The recession must really be over.
More likely, people bidding on the dozens of eccentric and over the top vehicles once owner by Ponzi schemer Scott Rothstein just wanted to see what it felt like to be illegally luxurious.
"I think this is impressive to anybody," said Rick Levin, whose company put on the auction at the Broward Convention Center. "I know they talk about high-end art at auctions, but these vehicles, many of them are like works of art so it's impressive to see them lined up here."
Most items at an auction are considered steals, but it really was the case Thursday. Rothstein stole more than $1 billion amassing his fleet of vehicles.
Proceeds from the auction will go toward paying back the victims conned by Rothstein, who will likely be sentenced to 100 years in prison for his scheme. The auction raised just over $5.8 million, a drop in the bucket compared to what Rothstein collected, but still better than nothing.
Rothstein was accused of many things, but being humble wasn't one of them. The man loved to show off by spending tons of other people's money on crazy-expensive toys.
Cars like two Ferrari's, a Lamborghini, a Maserati, a Mercedes-McClaren, a classic 1967 Corvette, and the flagship of his land fleet, a Bugatti Veyron. That's just the fastest, most expensive production car made. It retails for about $1.4 million.
Car collector Gil Dezer had his eye on it.
"I want the Bugatti," Dezer said. "If I don't steal it, I'm not gonna buy it, that's the reason we come to auctions, otherwise we can go to dealers and pay full price for it."
It sold for $858,000 to the same exotic car dealer who sold Rothstein some of his cars in the first place.
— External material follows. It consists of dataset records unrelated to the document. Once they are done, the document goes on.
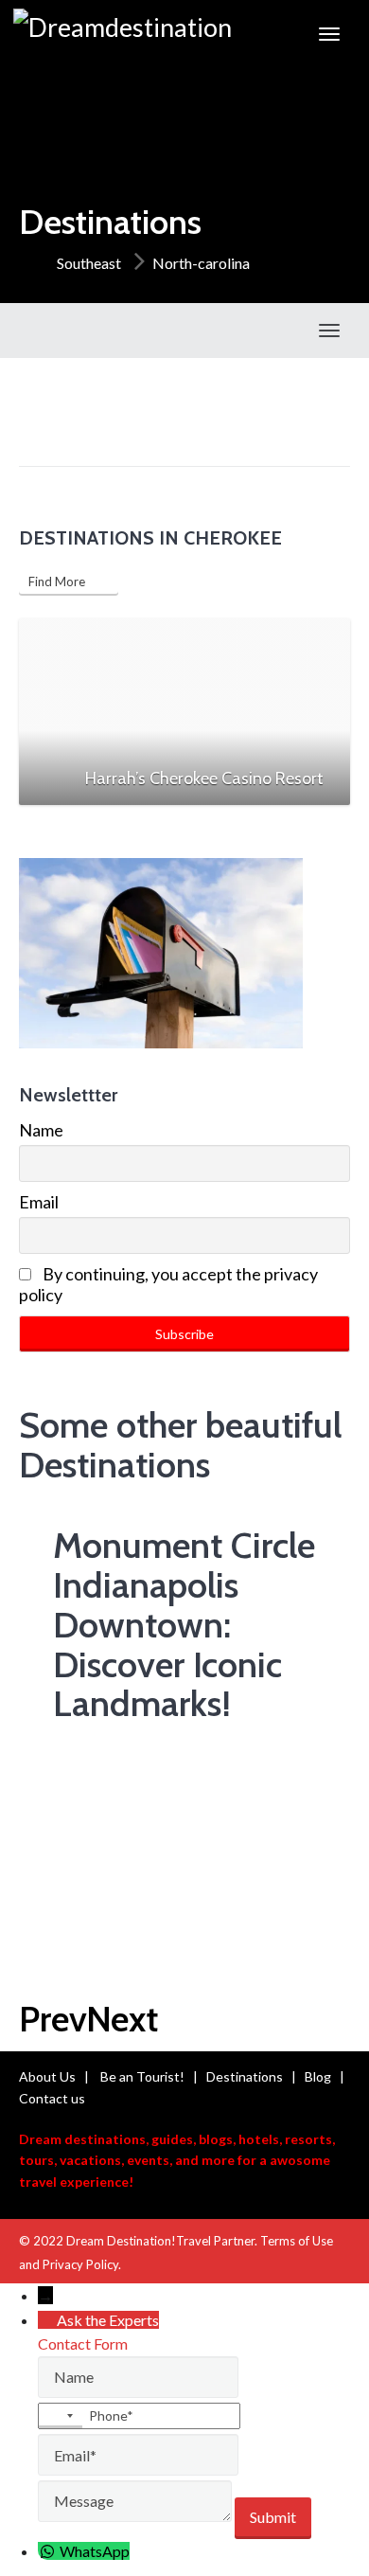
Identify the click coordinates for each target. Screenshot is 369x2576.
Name (41, 1129)
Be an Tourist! (142, 2076)
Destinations (244, 2076)
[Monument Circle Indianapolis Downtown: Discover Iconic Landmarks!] (151, 1601)
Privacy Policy (80, 2264)
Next (122, 2018)
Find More (61, 581)
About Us (47, 2076)
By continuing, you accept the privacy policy (168, 1284)
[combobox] (60, 2416)
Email (39, 1201)
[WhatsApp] (49, 2551)
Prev (52, 2018)
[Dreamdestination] (122, 34)
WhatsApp (95, 2551)
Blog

That dealer, Euro Motorsport of Fort Lauderdale, also bought the 1967 Corvette for $103,000 and the Mercedes McClaren, which looks like a giant yellow hornet about to take flight, for $301,000.
Every car was surrounded by IRS agents, and with Rothstein's ill-gotten property being auctioned off while he sits in jail, the feds hope there's a message being sent.
"Don't do it, if you're going to come into South Florida and perpetrate one of these frauds, it's not a question of if I catch you, it's a question of when," warned Danny Auer, head of the IRS Criminal Investigations office in Miami.
Rothstein's boats raised $3.2 million, which includes the $2.5 million someone dropped on the Princess Kimberly, the yacht named for Rothstein's wife.